They come in an intoxicated condition to polling stations

There seems to have been either a flow of liquor despite the security checks or adequate quantities have been stocked by the political parties long ago to satiate the ‘thirst' of voters in the constituency.

This was evident from some voters coming to the booths in an inebriated condition in a few villages on Tuesday.

At Panduru village of Kotauratla mandal, quite a few voters were seen in an intoxicated condition. The police had a tough time asking them not to pick quarrels.

A man, who obviously drowned himself in liquor all through the night on Monday, was allowed into the polling centre by the local police, bypassing the queue, to avoid nuisance.

He seemed to have no control over himself, but managed to walk up to the entrance of the booth. Paramilitary personnel stopped him and sent him back, asking him to come in line. The man walked out saying: “I won't vote, went out, and tore the voter slip.”

A few others, who were drunk, were seen quarrelling among themselves outside the polling station. They were sent away by the police.
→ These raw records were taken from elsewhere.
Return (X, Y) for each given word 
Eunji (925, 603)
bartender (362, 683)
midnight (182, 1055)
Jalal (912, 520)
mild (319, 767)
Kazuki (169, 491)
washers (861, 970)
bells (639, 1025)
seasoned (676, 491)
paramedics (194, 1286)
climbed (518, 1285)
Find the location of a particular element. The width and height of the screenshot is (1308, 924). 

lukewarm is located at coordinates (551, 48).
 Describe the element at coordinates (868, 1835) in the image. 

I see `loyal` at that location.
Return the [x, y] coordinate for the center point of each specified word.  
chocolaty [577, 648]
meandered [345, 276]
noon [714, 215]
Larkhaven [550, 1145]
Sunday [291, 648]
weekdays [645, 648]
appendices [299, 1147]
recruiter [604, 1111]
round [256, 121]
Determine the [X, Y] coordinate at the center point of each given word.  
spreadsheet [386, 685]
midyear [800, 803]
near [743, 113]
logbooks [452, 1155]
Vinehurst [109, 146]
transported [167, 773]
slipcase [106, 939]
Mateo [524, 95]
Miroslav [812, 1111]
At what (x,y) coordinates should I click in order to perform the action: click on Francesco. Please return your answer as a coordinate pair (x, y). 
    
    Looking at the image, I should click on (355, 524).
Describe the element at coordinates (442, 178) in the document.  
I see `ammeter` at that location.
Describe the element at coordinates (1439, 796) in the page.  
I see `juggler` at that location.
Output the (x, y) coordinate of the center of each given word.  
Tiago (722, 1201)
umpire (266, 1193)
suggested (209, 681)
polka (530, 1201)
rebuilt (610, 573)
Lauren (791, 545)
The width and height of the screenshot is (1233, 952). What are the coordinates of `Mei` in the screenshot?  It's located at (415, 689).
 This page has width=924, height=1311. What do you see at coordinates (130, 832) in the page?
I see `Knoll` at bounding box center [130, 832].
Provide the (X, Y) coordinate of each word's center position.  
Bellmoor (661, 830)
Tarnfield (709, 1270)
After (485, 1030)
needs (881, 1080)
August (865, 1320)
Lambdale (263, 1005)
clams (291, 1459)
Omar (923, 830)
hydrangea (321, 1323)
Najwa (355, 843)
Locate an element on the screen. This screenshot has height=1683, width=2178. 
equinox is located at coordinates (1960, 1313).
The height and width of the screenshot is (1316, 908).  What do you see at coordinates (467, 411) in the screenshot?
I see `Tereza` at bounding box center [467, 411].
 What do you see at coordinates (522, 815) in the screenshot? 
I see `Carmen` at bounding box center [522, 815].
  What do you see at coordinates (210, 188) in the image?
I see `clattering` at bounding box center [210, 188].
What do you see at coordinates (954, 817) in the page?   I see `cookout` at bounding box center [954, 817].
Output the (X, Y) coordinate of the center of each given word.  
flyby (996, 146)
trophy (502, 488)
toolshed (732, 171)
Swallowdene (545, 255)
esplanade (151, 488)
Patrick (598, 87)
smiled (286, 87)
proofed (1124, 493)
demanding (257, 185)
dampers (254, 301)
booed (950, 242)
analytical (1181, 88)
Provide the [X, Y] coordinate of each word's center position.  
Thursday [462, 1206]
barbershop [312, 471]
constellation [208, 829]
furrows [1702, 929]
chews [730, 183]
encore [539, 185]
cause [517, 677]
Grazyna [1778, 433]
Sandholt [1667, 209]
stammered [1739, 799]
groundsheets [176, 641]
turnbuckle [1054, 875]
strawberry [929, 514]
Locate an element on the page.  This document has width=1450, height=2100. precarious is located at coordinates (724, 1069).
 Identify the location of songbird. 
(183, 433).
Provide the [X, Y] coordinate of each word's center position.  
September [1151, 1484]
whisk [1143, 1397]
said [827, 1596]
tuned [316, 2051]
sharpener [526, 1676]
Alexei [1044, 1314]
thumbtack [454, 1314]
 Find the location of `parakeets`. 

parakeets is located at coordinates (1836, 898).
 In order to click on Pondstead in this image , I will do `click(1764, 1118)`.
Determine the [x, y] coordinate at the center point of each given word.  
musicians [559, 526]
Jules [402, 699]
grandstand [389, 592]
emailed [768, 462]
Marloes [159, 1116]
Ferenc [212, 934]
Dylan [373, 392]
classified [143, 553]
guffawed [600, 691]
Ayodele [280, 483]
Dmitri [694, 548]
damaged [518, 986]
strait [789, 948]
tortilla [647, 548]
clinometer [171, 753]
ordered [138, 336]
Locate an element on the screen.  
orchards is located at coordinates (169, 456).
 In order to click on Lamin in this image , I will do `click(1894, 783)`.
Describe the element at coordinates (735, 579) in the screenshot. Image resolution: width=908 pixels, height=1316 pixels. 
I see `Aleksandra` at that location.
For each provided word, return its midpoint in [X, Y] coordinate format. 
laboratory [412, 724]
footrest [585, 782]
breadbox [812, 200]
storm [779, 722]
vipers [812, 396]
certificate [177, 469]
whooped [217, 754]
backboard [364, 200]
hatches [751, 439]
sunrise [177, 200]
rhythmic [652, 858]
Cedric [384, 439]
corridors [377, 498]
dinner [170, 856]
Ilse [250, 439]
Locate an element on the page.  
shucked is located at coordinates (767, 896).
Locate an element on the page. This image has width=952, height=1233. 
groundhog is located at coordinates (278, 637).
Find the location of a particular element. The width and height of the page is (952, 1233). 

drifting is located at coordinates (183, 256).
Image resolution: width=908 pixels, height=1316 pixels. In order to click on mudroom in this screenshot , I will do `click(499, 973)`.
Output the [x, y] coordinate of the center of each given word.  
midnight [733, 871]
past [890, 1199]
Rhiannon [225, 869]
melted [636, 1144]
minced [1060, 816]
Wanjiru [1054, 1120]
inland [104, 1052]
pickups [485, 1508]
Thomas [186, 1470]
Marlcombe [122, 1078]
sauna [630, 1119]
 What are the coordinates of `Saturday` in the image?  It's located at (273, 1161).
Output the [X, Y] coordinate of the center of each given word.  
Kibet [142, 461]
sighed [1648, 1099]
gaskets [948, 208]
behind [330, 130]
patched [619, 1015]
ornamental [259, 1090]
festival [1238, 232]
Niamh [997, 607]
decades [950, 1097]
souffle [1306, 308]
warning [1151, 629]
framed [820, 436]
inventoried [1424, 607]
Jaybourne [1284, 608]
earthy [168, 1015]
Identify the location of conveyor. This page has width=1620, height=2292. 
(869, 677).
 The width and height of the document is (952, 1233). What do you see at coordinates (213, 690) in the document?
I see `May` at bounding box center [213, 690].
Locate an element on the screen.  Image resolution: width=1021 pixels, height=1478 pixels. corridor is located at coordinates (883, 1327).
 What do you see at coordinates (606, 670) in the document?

At Kodavatipudi village, voters were seen waiting outside one of the booths as the polling staff were having lunch. The voters quickly fell in line after resumption of voting at around 1.45 p.m.

Girl's gesture

At Rajaiahpeta village, a girl was seen supplying drinking water to the voters who were in long queues. She was staying near the polling station and brought the water from her house.

The malfunctioning of Electronic Voting Machines resulted in the disruption of polling at a few booths by 10 minutes to 30 minutes. Polling resumed after the EVMs were replaced.

At many places, the statues of former Chief Minister Y.S. Rajasekhara Reddy were partly covered with cloth in view of the election, but at some other places there was no such covering on the face though they were quite close to the polling booths.

Old woman's dilemma

A 92-year-old woman Tangella Chinamma was seen being escorted by her son-in-law after she cast her vote at Nakkapalli. “I can't see properly and no one was allowed to assist me. The agent asked me to press the buttons and I did but I don't know to whom I have voted,” she said. Her son-in-law Banda Ganeswara Rao, a weaver, was not allowed to escort her into the booth.

At many places women had to stand in the hot sun as there were no shamiyanas along the queue lines.